These pages express my views about good web design. I was invited to prepare them by Jon Choate for the 1997 annual meeting of the National Council of Teachers of Mathematics in Minneapolis. For this reason, some of the examples are directed at mathematics educators and I include some discussion of the challenge of communicating mathematical ideas within the limits of HTML. But I hope that the design principles expressed on these pages will be useful for anyone who is preparing material for the web.

The invention of the World Wide Web puts a great tool in the hands of educators. Now we can share our ideas about mathematics teaching with a virtually unlimited audience. Students can express themselves and learn from others, do research, gather data, and publish their own results. Luckily, more and more schools are getting connected to the Internet, and as a result, more and more people are learning how to create web pages using the Hypertext Markup Language, known as HTML.

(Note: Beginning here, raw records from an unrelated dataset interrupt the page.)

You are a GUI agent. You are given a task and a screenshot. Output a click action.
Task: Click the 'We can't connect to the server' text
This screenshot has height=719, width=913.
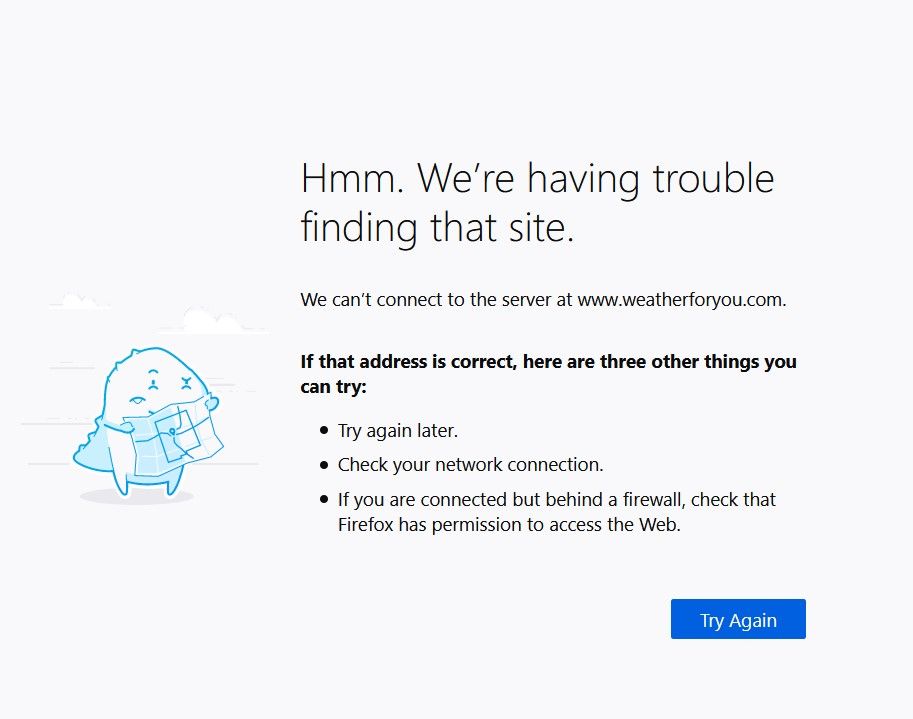[x=437, y=299]
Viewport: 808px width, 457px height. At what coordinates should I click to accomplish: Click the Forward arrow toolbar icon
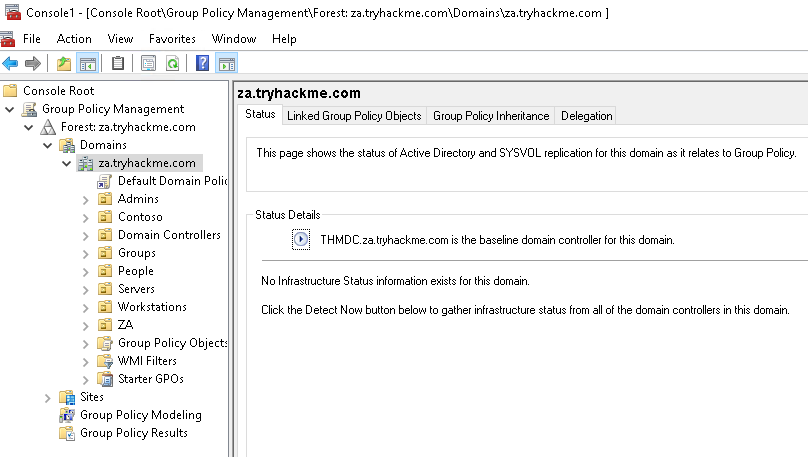pos(33,64)
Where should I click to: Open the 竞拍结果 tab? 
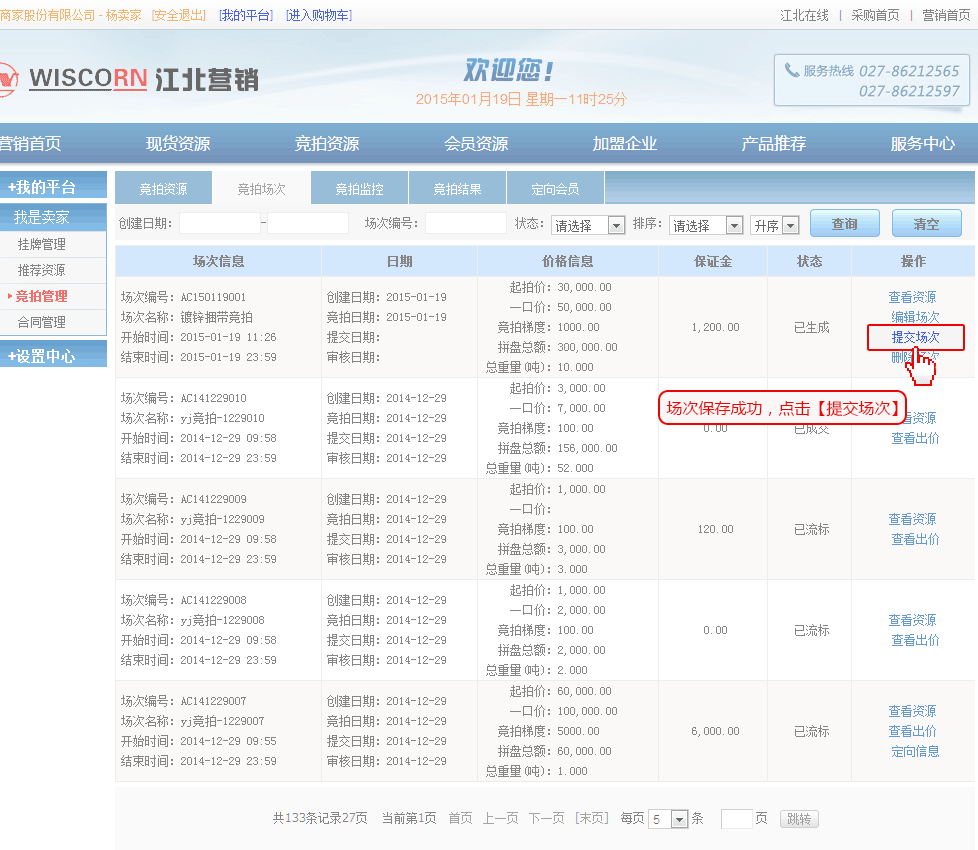coord(457,188)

The good news is that a lot of material can be presented using HTML documents, and HTML documents are easy to write. They are just text files that contain some simple codes for describing the structural aspects of material and linking it to other sites on the web. You don't need a lot of fancy software to write an HTML document -- just an editor that saves text files. I use a Macintosh, and my favorite editor for writing HTML is BBEdit Lite, a freeware utility.

The bad news is that a lot of people write bad HTML files: files that are slow to load, inaccessible to many users, syntactically invalid, hard to navigate, and generally poor in content and design. This shouldn't be surprising. We discovered this with the advent of desktop publishing. When anyone can publish, the usual standards of typography are not always applied, and a lot of bad typography is one result. But that didn't mean that everything that was published from a desktop was bad or that designers or typographers disappeared. It was simply harder to find good typography amid the wealth of newly available material.

The same is true with web publishing. The rules of good information design and valid HTML coding are fairly simple to learn, but demanding to apply consistently. Luckily, the result of attention to detail pays off. Certainly you will agree that a well-designed web site is a joy to navigate through, providing delight as well as information, and a poorly designed site is quick to spot right away.

You have probably encouraged your own students to write their work carefully, use algorithmic thinking, list all the reasons for the steps in their proofs, and in general take care with the way they express themselves. We should ask for no less from ourselves as we design and publish web pages.

I have organized the material here using words that suggest what I value in good web sites: speed, accessibility, validity, and navigability. I also discuss the current difficulties of math typesetting, and provide a list of some useful links related to the issues presented on these pages.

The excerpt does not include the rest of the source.